Rent bill wins easy approval in Albany
by GREGG BIRNBAUMALBANY -- The state Legislature last night passed the new rent bill, extending protections for the vast majority of tenants while also putting some extra money in landlords' pockets.
New York Post, June 20, 1997
The Democrat-controlled Assembly approved the legislation in a mostly party-line vote, 93 to 53, and the Republican-led state Senate passed it 59 to 1.
Democrats and tenant leaders are ecstatic over the rent bill, and Assembly Speaker Sheldon Silver (D-Manhattan) was hailed as their hero for getting the best of Gov. Pataki and state Senate Majority Leader Joseph Bruno (R-Rensselaer) at the negotiating table.
Passage of the "Rent Regulation Reform Act of 1997" comes four days after Pataki, Bruno and Silver said they had settled on a peace agreement after their six-month-long rent war.
"It really represents the most historic and sweeping reform of housing policy in a long, long time," said Pataki, who is likely to sign the bill into law today.
Rent protections covering 2.5 million tenants expired at midnight on Sunday, shortly before the agreement was announced. Pataki, Bruno, Silver and their lawyers haggled over the details of the bill nearly around the clock for most of the week.
The new 31-page rent law, which is retroactive to Sunday and runs until June 15, 2003, infuriated many landlords, who wanted to begin phasing out the 50-year-old rent-regulation system with vacancy decontrol.
Joseph Strasburg, president of the Rent Stabilization Association (RSA), a landlord group, broke his four-day silence to call the legislation "far from what is needed for the health of the city's rental-housing market," although he praised some of its landlord-friendly provisions.
Strasburg's statement included a prediction -- contradicting Pataki -- that the city would see "no new significant housing construction" under the bill. But an RSA representative later said that comment was a mistake and was being withdrawn.
Bruno launched the rent war on behalf of landlords in December when he vowed to end rent control "as we know it."

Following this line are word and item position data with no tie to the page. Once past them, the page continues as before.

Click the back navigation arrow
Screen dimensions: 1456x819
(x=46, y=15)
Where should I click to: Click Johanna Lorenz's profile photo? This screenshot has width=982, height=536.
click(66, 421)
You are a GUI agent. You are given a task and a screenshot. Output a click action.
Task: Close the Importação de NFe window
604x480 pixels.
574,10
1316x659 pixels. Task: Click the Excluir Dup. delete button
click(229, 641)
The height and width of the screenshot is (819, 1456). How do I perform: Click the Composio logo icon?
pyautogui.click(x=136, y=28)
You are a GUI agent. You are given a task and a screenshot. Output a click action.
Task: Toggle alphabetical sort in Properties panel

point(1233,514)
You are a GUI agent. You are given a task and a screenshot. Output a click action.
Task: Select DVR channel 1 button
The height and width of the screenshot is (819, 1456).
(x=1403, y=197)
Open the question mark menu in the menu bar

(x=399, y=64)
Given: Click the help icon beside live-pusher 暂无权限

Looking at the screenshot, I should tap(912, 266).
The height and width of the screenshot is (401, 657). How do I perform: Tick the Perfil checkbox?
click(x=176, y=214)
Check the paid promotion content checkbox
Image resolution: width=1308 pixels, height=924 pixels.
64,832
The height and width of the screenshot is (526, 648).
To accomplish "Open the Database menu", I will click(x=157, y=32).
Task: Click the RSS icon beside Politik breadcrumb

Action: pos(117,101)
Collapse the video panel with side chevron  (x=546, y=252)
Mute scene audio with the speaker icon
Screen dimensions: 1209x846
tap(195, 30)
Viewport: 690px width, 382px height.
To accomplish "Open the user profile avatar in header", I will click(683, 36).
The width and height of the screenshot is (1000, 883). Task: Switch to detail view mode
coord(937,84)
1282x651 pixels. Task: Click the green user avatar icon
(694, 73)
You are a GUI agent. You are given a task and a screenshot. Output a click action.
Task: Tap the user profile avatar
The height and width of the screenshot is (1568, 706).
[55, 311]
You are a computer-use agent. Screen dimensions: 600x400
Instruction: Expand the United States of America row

A tense-looking Bruno yesterday dismissed sniping from some landlords, saying, "The landlords have their feelings."
The complicated rent bill includes the following major provisions:
- It lowers the tenant-income level at which apartments renting for $2,000 a month or more are decontrolled, from $250,000 to $175,000.
- It allows landlords to hike rents on vacant apartments by at least 20 percent for tenants with two-year leases, giving additional sliding-scale increases for apartments that have been occupied for more than eight years.
- It forces tenants to put their rent checks in an escrow account during a rent dispute with a landlord until the Housing Court has ruled.
- It enacts new criminal penalties and fines for landlords who harass tenants.
- It tightens succession rights by removing aunts, uncles, nieces, nephews and cousins from the list of family members and relatives who can inherit rent-stabilized apartments.
- It encourages new housing development by guaranteeing that newly built projects will never be dragged into the rent-regulation system.